PHP Frameworks Don't Save Time

Experience has shown me frameworks can be useful for maintaining structure in large code base developed by multiple teams. Every developer has different abilities and a framework enforces structure and consistency throughout the code. But I've not experienced saving any substantial amount of time on a PHP project because of a framework.

The other day someone posted in the PHP subreddit asking for advice. He was about to begin work on a small project and wanted to know whether he should use a framework, and if so then which framework would be appropriate. I should have known better than to offer my two cents but I did anyway.

Slim + NotORM + Twig is nice. If it's a simple project, you probably don't need much more than that. I'm not a fan of frameworks in the slightest but I do enjoy the aforementioned combination. They're lightweight and stay out of my way, allowing me to write my functionality.

Another redditor picked up on my distaste for frameworks and asked:

So you're okay with being slower than someone with your same basic skill set? Serious question...

A serious question deserves a serious answer and so I replied, attempting to explain developer skill sets are not always the same and the differences in how we each might approach a problem has a greater effect of development time. If you like you can read my original response in the post's comments thread.
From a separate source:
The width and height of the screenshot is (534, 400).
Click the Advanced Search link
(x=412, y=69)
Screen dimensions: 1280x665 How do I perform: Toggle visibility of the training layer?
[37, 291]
Otherwise, here's a more refined presentation of my argument.

With regard to skill set, I'm a PHP programmer who has been coding in pure PHP for the better part of 13 years. I have an intimate relationship with the language and can probably write PHP code in my sleep. But as soon as a framework is introduced, I'm faced with a learning curve. Frustration inevitably ensues because simple things suddenly seem difficult, either because I'm unfamiliar with the new API and have to follow the framework's particular philosophy.
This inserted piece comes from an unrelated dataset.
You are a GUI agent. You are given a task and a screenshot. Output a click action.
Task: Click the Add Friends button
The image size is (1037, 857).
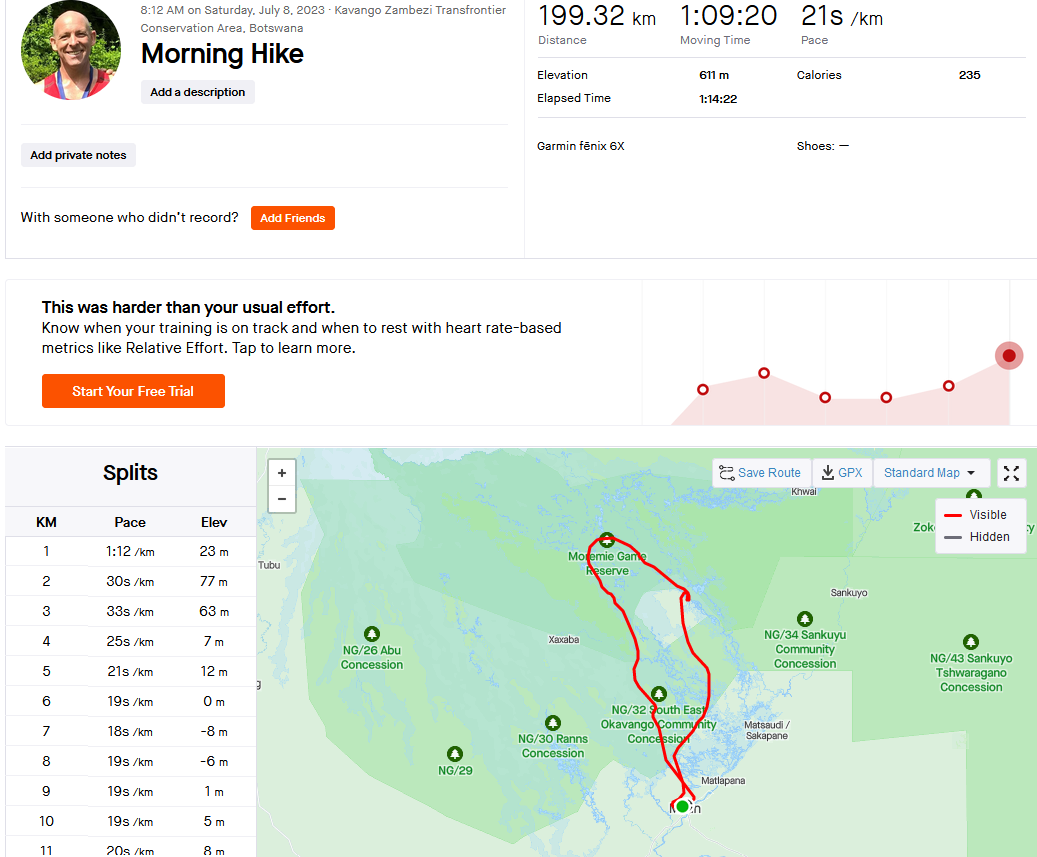point(292,218)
Many of my peers use frameworks, both co-workers and friends in the community. They've taken the time to learn the ins and outs of a given framework and probably can code in their sleep with it just as I do with pure PHP. But what happens when the need arises to go outside the bounds of the framework and they need to write something raw? That's when they confront their learning curve and have to dig into PHP's documentation.

We obviously don't all share the same basic skill set. Yes, we're all working in PHP, but my peers are experienced with a framework and I'm experienced with the nuances of the language itself. They're as fast writing their framework-based code as I am writing PHP; they're as slow writing pure PHP code as I am working with a framework.

But even if everything was equal on the skill side of the equation, there's still a human variable. Sharing exactly the same skills as someone else doesn't mean you'll share the same way of thinking about things or the same approach to solving a problem. Remember, there's more to programming than writing code; a large amount of time is spent simply on thinking about how to solve a problem. I can spend 6 hours planning and 2 hours coding, and a coworker can spend 7 hours planing and 1 hour coding, and although the coworker was technically faster at writing code, neither of us was actually more or less productive than the other. We both put in the same amount of time to the problem.

It's also noted how horribly fragmented the PHP ecosystem is. The world of a PHP programmer is not like the world of Python programmer where the community has largely settled on Django, or the world of a C# programmer where there's the .NET framework. Knowledge of Django and .NET is transferable across most Python and C# projects. But with PHP, a developer can learn ZF2, another developer can learn Yii, another may learn Larvel, and still another would learn Symfony... and little of the knowledge and experience they gain is transferable if the next project doesn't use their preferred framework. We face a potential learning curve before we even make our first keystroke on any project, and that takes time.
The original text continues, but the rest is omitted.